9:23 pm on Mar 8, 2009 (gmt 0)

WebmasterWorld Senior Member 10+ Year Member



lol at the "ModGod"

This is something I have seen across my niche.

Where everybody thinks they know better than the next bloke.

tangor

9:36 pm on Mar 8, 2009 (gmt 0)

WebmasterWorld Senior Member 10+ Year Member Top Contributors Of The Month



Simple reasonable guidelines/rules and a cool, slow to temper fellow/gal ... who happens to know their stuff for what they are moderating. Find that combo and you're good to go. Need examples of what to look for? Look to ANY of the Webmasterworld mods for the right way/attitude to do things.

rj87uk

10:00 pm on Mar 8, 2009 (gmt 0)

WebmasterWorld Senior Member 10+ Year Member



however I now hire people in the third world, Vietnam, India and Scotland etc

LOL, nice.

I used to be a one man band however I had to hire someone because I had too many ideas and too much work going on as I could handle on my own and I already outsource writing tasks & other tasks to companies all over the world.

I was at the point where it would become more cost effective to hire someone rather than outsource more work and it was a good idea as communication increased, productivity increased, my motivation increased and last but not least work became slightly more socialable as I had someone to talk to, go on lunch with etc.

So it’s good to have an employee.

RJ

CWebguy

8:52 pm on Mar 9, 2009 (gmt 0)

10+ Year Member



Mostly myself, trying to change that though.

WHAT TO DO >>
1) In the forum thread above, which countries does the quoted hiring remark name?
2) Revise everything in the forum thread from "This is something" down to "to do things.", putting "market" in place of "niche".

EXTRACTED ENTRIES >>
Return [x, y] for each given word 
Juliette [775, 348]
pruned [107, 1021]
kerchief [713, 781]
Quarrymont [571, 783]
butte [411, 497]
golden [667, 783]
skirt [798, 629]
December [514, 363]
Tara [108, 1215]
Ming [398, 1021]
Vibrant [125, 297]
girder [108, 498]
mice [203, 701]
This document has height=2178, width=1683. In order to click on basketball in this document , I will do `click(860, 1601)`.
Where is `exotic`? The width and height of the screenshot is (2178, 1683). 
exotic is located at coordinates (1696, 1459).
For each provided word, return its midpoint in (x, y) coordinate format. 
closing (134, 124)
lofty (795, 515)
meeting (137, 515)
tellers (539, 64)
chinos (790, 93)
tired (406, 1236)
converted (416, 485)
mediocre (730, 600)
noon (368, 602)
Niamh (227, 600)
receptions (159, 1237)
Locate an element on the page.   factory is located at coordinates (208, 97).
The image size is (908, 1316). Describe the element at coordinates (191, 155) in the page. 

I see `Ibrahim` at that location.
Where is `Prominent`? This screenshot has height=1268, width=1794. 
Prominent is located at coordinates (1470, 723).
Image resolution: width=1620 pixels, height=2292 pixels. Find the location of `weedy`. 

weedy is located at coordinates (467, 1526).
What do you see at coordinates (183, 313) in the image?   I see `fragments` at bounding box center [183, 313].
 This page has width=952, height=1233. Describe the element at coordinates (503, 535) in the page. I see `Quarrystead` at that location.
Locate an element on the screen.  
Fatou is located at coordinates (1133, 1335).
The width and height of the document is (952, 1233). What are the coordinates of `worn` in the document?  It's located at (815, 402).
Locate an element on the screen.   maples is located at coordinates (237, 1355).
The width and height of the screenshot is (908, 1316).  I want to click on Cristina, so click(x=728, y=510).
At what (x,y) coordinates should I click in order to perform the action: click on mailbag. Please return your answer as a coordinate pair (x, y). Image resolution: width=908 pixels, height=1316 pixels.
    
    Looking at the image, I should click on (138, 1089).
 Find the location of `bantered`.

YOUR RESPONSES >>
1) Vietnam, India and Scotland

2)
This is something I have seen across my market.

Where everybody thinks they know better than the next bloke.

tangor

9:36 pm on Mar 8, 2009 (gmt 0)

WebmasterWorld Senior Member 10+ Year Member Top Contributors Of The Month



Simple reasonable guidelines/rules and a cool, slow to temper fellow/gal ... who happens to know their stuff for what they are moderating. Find that combo and you're good to go. Need examples of what to look for? Look to ANY of the Webmasterworld mods for the right way/attitude to do things.